#### WHAT NEEDS TO BE DONE:
Set down again exactly the lines of the listing below that fall between the line holding "Select the Pop-up tag type" and the line holding "This screenshot has height=284, width=562.", inclusive.

#### EXERCISE INPUT:
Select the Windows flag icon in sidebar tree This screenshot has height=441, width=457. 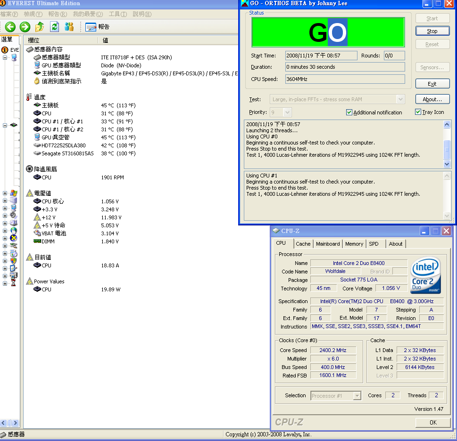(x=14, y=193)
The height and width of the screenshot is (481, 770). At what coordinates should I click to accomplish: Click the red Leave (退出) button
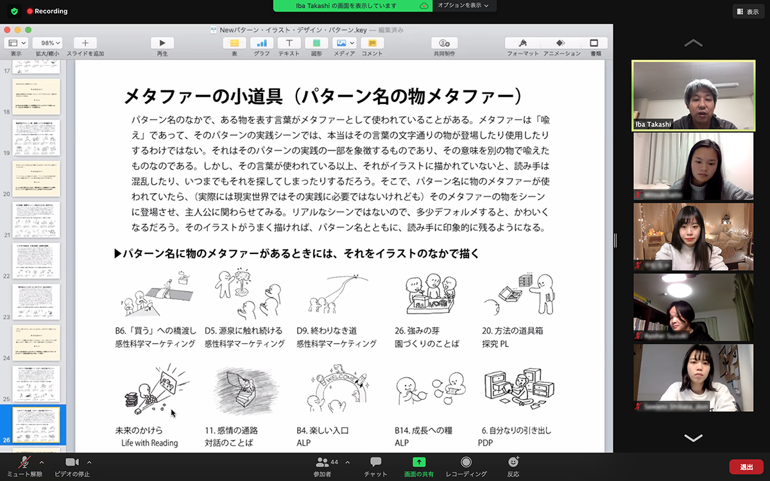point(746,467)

...

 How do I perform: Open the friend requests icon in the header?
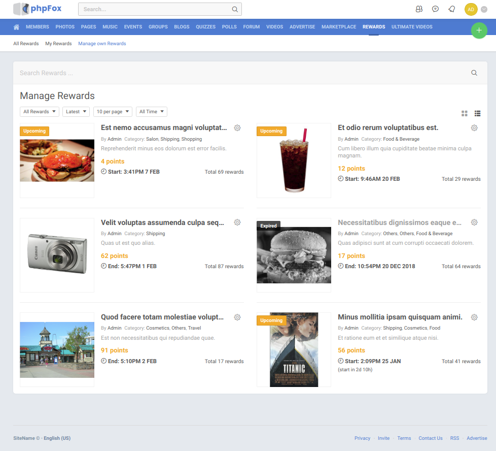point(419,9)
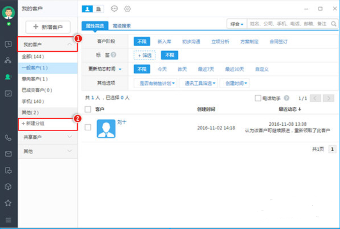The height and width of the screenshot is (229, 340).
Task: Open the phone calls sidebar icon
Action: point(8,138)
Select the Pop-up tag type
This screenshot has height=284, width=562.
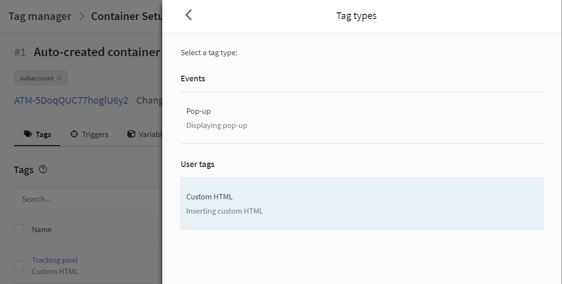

==

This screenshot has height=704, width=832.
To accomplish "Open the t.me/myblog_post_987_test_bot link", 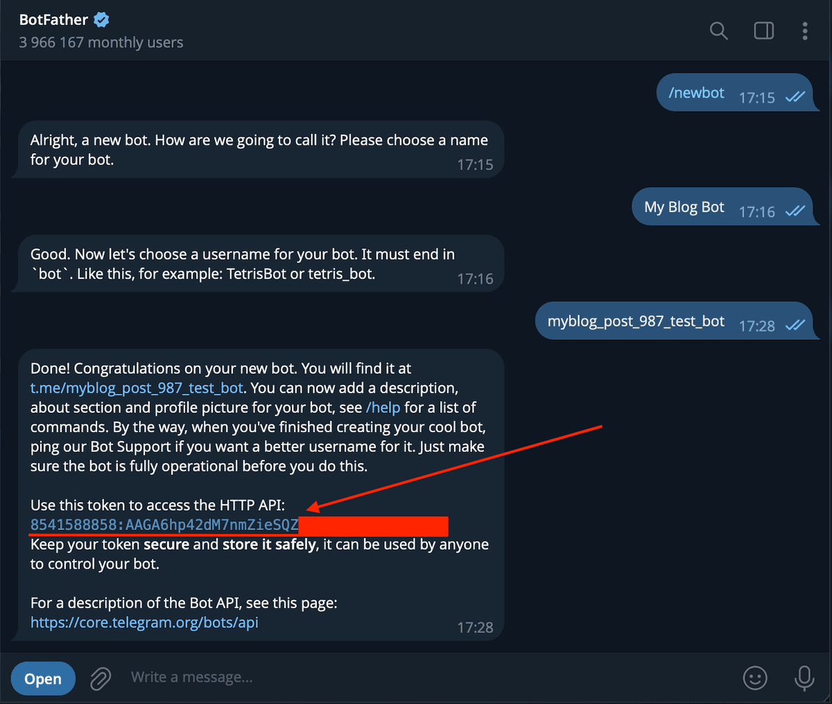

#### ANSWER TO THIS EXERCISE:
Select the Pop-up tag type
This screenshot has height=284, width=562.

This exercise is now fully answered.